EWA providers make money by charging workers fees, or by receiving interchange fees from merchants if the workers’ funds are placed on and spent via a debit card. Some of the services are offered through employers, while others are marketed directly to consumers who may allow a provider to debit their bank accounts.
As it has grown, the industry has faced increasing scrutiny from regulators and state lawmakers, along with criticism from consumer advocates who argue that many workers become trapped in cycles of accessing their income to cover prior EWA activity.
The National Consumer Law Center released a critical report Monday on the industry detailing what it called “unfair, deceptive and abusive” practices by EWA providers.
“Earned wage payday lenders have engaged in many practices that deceive borrowers, trick them into incurring excess fees, and make it difficult to escape an escalating cycle of indebtedness,” the NCLC said in a summary of the report.
Last month, the Consumer Financial Protection Bureau rescinded a 2024 proposed rule that would have classified most EWA payments as loans, and subjected them to the U.S. Truth in Lending Act. In its advisory opinion, the CFPB drew a distinction between “employer-partnered” EWA programs and those that provide payments directly to employees.
In April, the New York attorney general sued two EWA providers, DailyPay and MoneyLion, over what that office called “expensive payday loans.” Private plaintiffs have also targeted EWA providers with lawsuits in federal courts.
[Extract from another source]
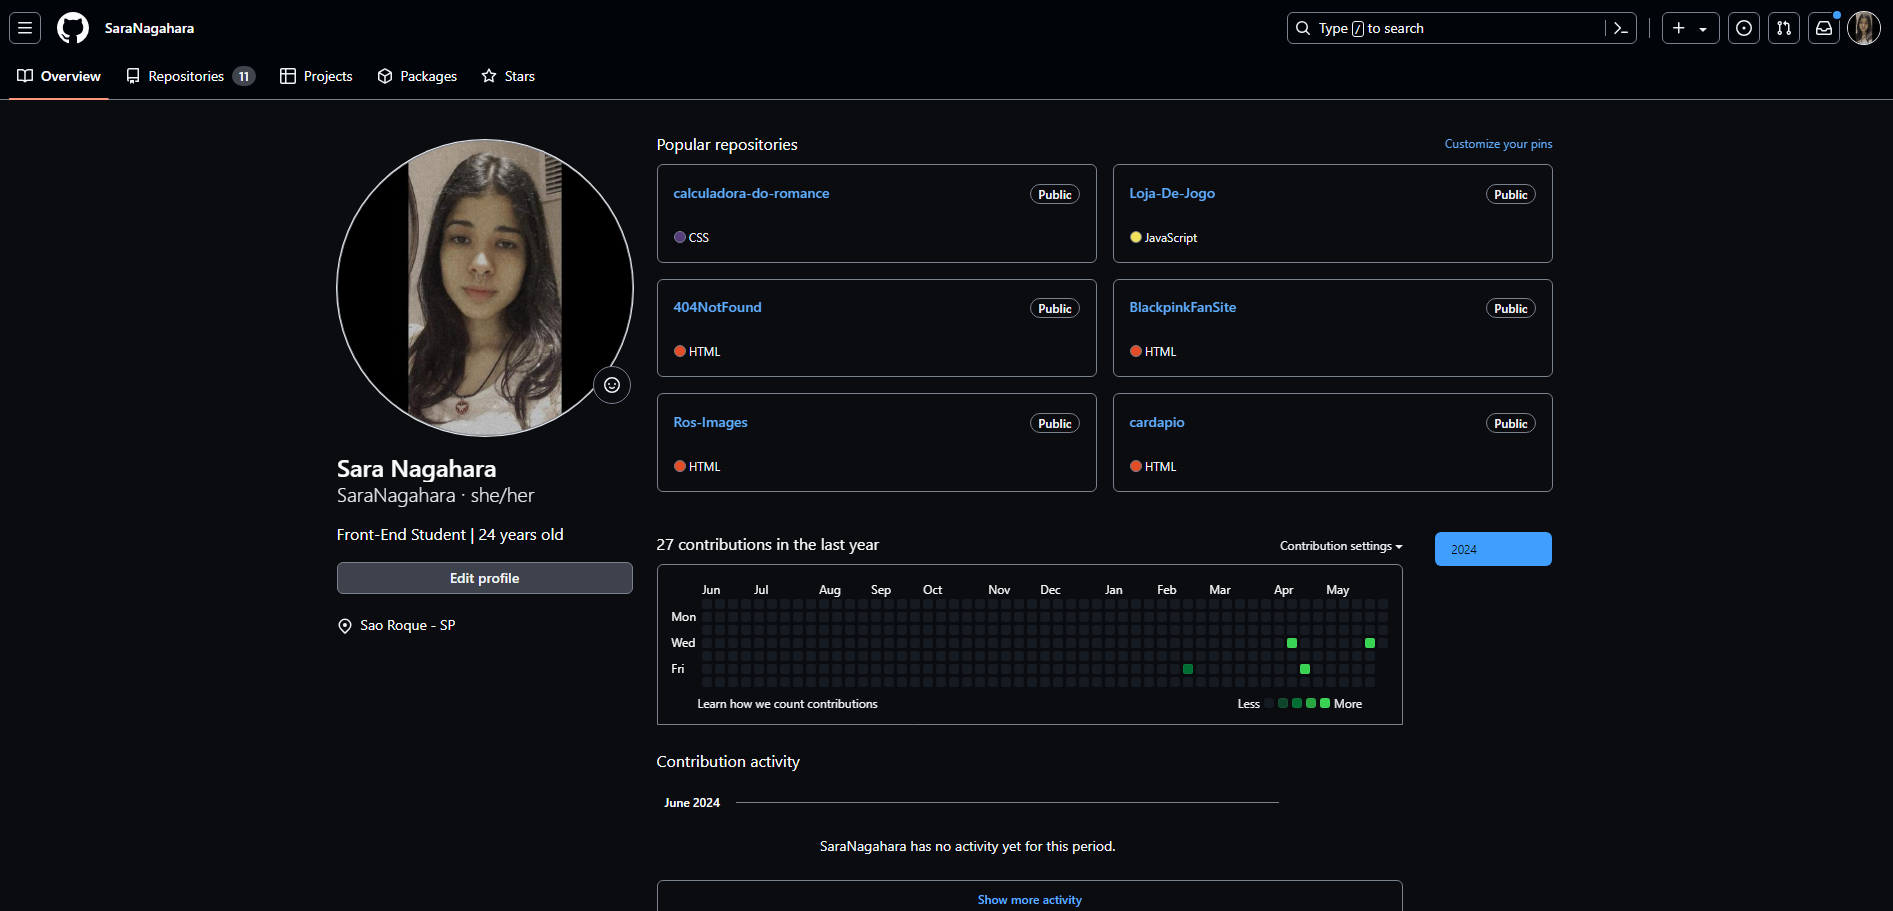The width and height of the screenshot is (1893, 911).
Task: Click Customize your pins link
Action: (x=1498, y=144)
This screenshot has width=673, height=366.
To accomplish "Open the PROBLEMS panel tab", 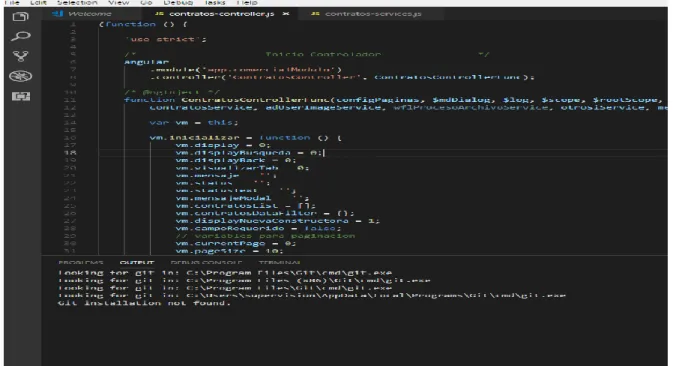I will [x=81, y=262].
The revised bill carries additional disclosure requirements on consumer fees and other EWA product attributes that weren’t in Steil’s 2024 bill, Benny Stanislawski, a spokesperson for Torres, said Wednesday in a telephone call.
Democrats have been engaging with the legislation because EWA products have “amassed millions of users in the past year,” Stanislawski said. “The affordability crisis is increasing and getting worse,” he said.
Torres’ district – which covers a large area of New York’s Bronx borough – is one of the lowest income areas of America and many constituents use EWA services, Stanislawski said.
The Financial Technology Association, which represents EWA firms including EarnIn and MoneyLion, said in a Tuesday press release that tens of millions of Americans use EWA to manage expenses and that “this critical legislation would protect workers’ access to their already earned wages.”
“Getting paid once or twice a month doesn’t work for most Americans, which is why fintech products like EWA are such a lifeline for workers facing affordability challenges,” FTA CEO Penny Lee said in the release.
The “consumer protection framework” reinforces the concept that EWA products are not loans and recognizes “the core principles of responsible EWA products and avoids forcing them into outdated lending laws that simply don’t fit,” Moloney said Monday in a statement about the bill.
The council represents EWA providers including New York-based DailyPay and Dave, a fintech based in Los Angeles.
Changes from the prior version of the bill include “a more robust subsection on non-discrimination” and “a more robust definition of what constitutes a ‘tip’ within EWA services,” Moloney said Wednesday in an email.
The role of such tips and donations for EWA providers has raised concerns among consumer advocates, who argue that they’re unwarranted and are often accompanied by excessive fees.
EWA firms often make multiple requests for tips and have user interfaces with multiple steps to avoid tipping, according to the NCLC report. Some providers have also “implied threats of consequences for borrowers who do not tip,” the report said.
Earlier this month, the AFC called out national EWA legislation as one of its top legislative priorities for 2026. “Clear policy in this area is critical to preventing misclassification that could eliminate safe options and push consumers toward high-cost alternatives,” the trade group said in a Jan. 8 statement.
“We prefer regulatory clarity from the federal government, as opposed to a state patchwork regulatory structure,” AFC Chief Executive Phil Goldfeder said in an August 2025 interview.